Os Lobos também sentem!

14 07 2009

Um dia, numa montanha muito fria e distante, nasceram uns lobinhos muito brincalhões. Um era o Pipo, que pelo seu tamanho avantajado, liderava os seus irmãos Lucky e Dala, a única lobinha.

Não muito longe, havia uma aldeia, na qual vivia uma família que tinha muitos animais dentro de uma cerca.

Certo dia, os lobinhos andavam à procura de comida pela montanha, mas acabaram por dar de caras com a aldeia. Como não sabiam falar com as pessoas da aldeia, tentaram uivar para que alguém lhes desse de comer. Não foi o que aconteceu! O Sr. Joaquim, dono da quinta e pessoa importante na aldeia, preocupado com os seus animais, chamou os vizinhos e juntos pegaram nas armas para matarem os pequenos lobos.

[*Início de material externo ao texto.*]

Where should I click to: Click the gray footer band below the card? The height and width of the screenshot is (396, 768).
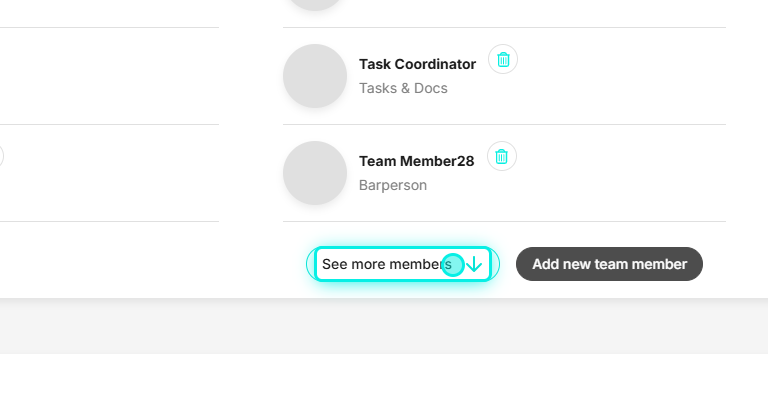[384, 326]
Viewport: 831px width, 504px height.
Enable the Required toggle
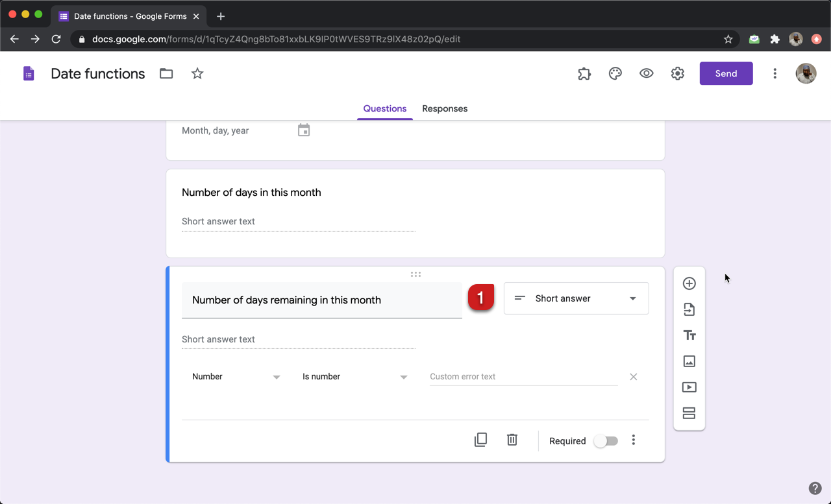pos(605,440)
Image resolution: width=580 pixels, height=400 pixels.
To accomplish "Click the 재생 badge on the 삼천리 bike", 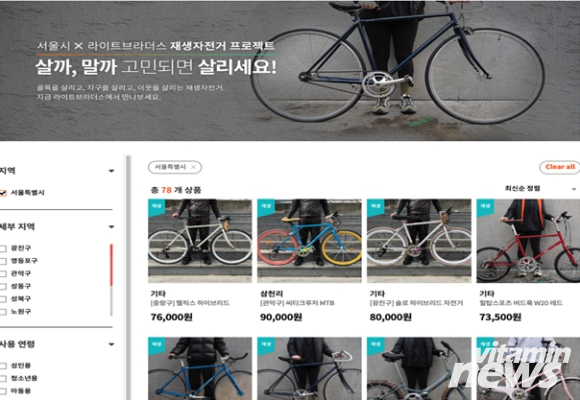I will 266,206.
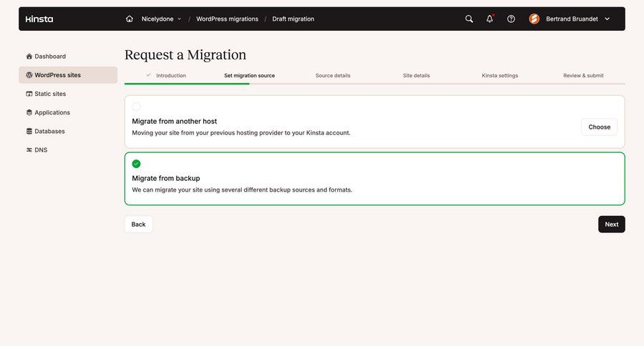Go to the Introduction step
The width and height of the screenshot is (644, 346).
coord(170,76)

Quando ouviu os tiros, a Srª Maria, a mulher do Sr. Joaquim, gritou de aflição, pensando que eram ladrões. Mas depressa concluiu que eram uns pequenos e inofensivos lobos, que conseguiram escapar aquela ameaça iminente. Porque a Sr.ª Maria gostava muito de animais, tentou convencer o marido a poupar a vida aqueles pequenos lobos. Então, ele respondeu:

– Temos que proteger os nossos animais e esses lobos cada vez são mais perigosos! Temos que falar na aldeia e juntar os nossos homens para uma caçada a esses ladrões!

– Não faças isso homem! Tem pena dos bichos – ripostou ela, mas sem conseguir demovê-lo.

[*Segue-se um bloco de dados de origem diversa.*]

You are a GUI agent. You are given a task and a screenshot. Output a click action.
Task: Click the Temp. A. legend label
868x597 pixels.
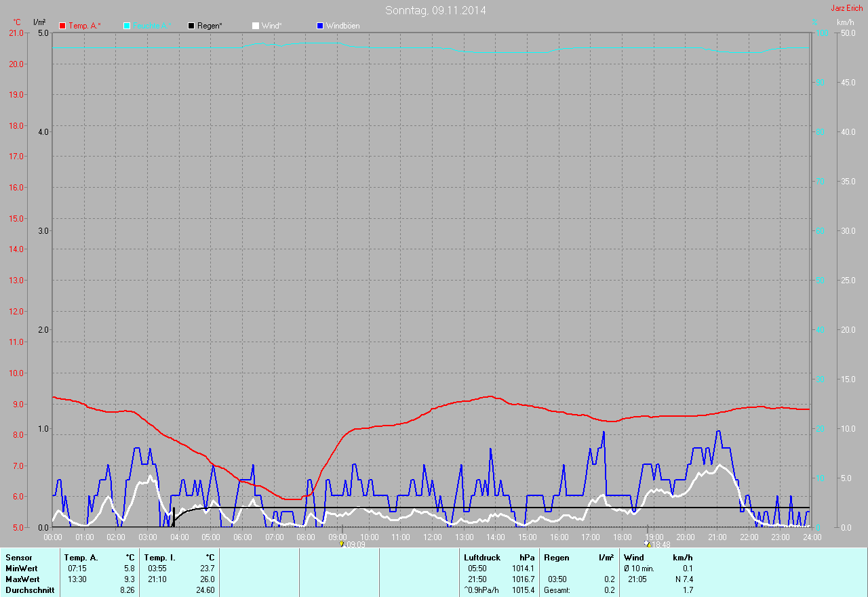[85, 26]
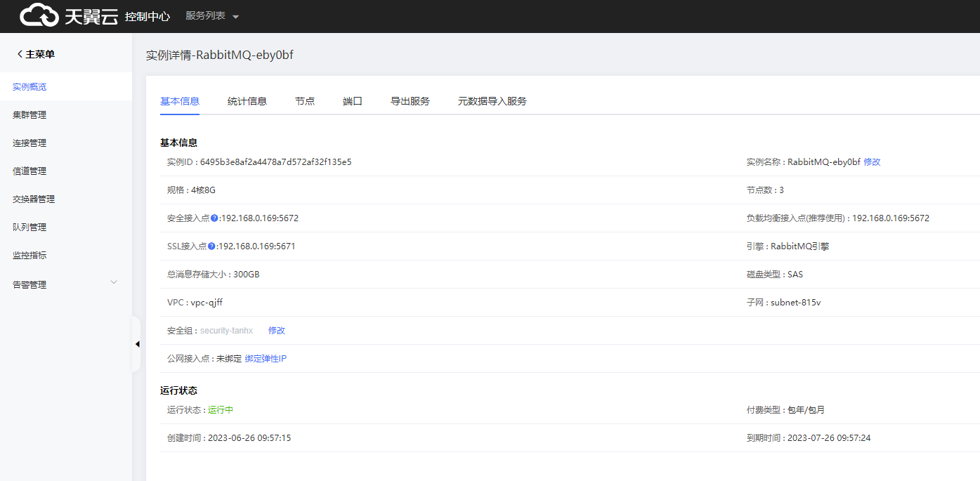This screenshot has height=481, width=980.
Task: Click the help icon beside 安全接入点
Action: coord(214,218)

Os outros habitantes não alinharam na caçada, por isso o homem partiu só, de arma na mão. Ao longe, viu dois lobos já grandes, os pais dos lobinhos, que não sabiam o que se tinha passado na aldeia. Aproximou-se o mais que pôde e escondeu-se atrás de uns ramos, apontando a arma. Disparou, acertando na mãe loba que caiu de imediato no chão. Com os tiros, o pai lobo pôs-se em fuga.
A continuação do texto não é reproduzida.